制服を脱がされ、下着姿でベッドの上に横になっていた。体動によりサラシは完全に緩まり、押さえつけていた双丘は露わとなっていた。白雪のような肌は熱を帯びてほんのり赤く染まり、実に官能的であった。
舌を噛み切らないように
「ふっ、…ぅ、ん…!」
少し身動きするだけで肌に直に当たるシーツが刺激となり、とてつもない快感が身体中を駆け巡り、波に飲まれないように布をグッと噛み締めた。
体が熱くて仕方がない。αの欲を受け入れたくて子宮が切なく疼く。快楽を欲する身体を早く楽にさせて欲しい。
黒曜石の瞳には今の自分はどう映るのだろう。欲に侵された姿を見て浅ましいと思うのだろうか。それでも構わない。

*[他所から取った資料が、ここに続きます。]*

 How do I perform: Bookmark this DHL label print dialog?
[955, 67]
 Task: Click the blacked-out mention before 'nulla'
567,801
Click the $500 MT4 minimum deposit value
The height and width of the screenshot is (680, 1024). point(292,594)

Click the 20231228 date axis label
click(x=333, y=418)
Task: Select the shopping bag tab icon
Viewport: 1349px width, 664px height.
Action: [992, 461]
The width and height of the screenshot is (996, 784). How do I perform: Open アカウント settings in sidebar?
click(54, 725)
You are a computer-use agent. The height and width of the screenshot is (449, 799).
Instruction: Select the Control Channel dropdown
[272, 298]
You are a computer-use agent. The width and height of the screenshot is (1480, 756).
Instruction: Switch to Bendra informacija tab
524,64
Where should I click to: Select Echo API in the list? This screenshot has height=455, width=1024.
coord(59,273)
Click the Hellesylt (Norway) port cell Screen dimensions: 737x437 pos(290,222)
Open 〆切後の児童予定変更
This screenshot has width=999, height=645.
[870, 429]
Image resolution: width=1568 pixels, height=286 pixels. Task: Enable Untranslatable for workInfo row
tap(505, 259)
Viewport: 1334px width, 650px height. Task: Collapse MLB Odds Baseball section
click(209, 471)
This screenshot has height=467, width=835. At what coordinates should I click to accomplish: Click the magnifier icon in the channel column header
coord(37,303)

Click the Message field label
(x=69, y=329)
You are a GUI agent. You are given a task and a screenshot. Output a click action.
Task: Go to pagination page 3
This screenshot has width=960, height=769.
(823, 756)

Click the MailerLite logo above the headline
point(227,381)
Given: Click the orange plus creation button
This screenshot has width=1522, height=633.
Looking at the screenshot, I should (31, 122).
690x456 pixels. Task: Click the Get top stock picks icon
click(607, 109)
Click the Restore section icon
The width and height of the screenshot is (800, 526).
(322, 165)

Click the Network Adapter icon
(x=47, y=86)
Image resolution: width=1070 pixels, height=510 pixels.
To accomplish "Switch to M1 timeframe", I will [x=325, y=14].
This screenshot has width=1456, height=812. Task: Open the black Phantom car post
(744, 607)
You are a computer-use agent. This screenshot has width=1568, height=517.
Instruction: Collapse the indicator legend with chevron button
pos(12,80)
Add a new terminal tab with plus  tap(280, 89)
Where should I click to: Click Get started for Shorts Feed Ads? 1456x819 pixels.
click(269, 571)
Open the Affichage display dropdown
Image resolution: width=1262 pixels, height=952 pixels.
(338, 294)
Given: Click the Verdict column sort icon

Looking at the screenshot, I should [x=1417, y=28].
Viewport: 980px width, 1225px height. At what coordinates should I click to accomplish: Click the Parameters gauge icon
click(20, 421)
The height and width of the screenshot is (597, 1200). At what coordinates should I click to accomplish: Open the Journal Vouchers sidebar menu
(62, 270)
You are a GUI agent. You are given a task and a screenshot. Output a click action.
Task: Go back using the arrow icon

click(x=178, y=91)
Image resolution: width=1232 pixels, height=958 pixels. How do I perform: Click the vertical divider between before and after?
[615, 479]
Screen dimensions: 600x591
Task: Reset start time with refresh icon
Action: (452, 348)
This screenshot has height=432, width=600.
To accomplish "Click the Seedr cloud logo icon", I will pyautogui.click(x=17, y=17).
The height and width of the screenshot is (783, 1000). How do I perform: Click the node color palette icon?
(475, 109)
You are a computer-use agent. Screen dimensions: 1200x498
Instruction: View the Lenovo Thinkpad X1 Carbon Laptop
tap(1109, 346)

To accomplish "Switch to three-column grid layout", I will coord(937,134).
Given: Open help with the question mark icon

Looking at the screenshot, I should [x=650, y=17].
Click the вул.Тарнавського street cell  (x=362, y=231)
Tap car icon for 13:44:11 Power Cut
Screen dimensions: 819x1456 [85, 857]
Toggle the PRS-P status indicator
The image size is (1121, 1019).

少し低い声音で名前を囁かれたい。骨張った指で自分でも知らない部分を暴かれたい。昂った熱い欲棒に貫かれ、欲を吐き出されたい。彼の色に染まりたい。
「(ジャ、ミルさ…、欲しい…じゃみるさん…)」
快感を拾う度に中から溢れる愛蜜が下着を濡らし、受け止めきれない分が脚の間を伝った。
発情期はこんなにも苦しいものなのか。この気持ちを受け止めてくれる人も、両目から零れ落ちた涙を掬ってくれる人もいない。
“欲しい”と請えば簡単に手に入れられるだろう快楽。でも、それを言う相手はリドルではない。
脚の間から感じる冷たさに不快感を覚えて身を少し大きく動かせば、先程とは比べ物にならない刺激が脳を支配して一瞬にして視界が白んだ。
「んンっ、ぅ…っ〜〜!」
ヒクッ、ヒク…と身体を震わせ何度目か分からぬ絶頂を迎え、監督生はとうとう意識を手放した。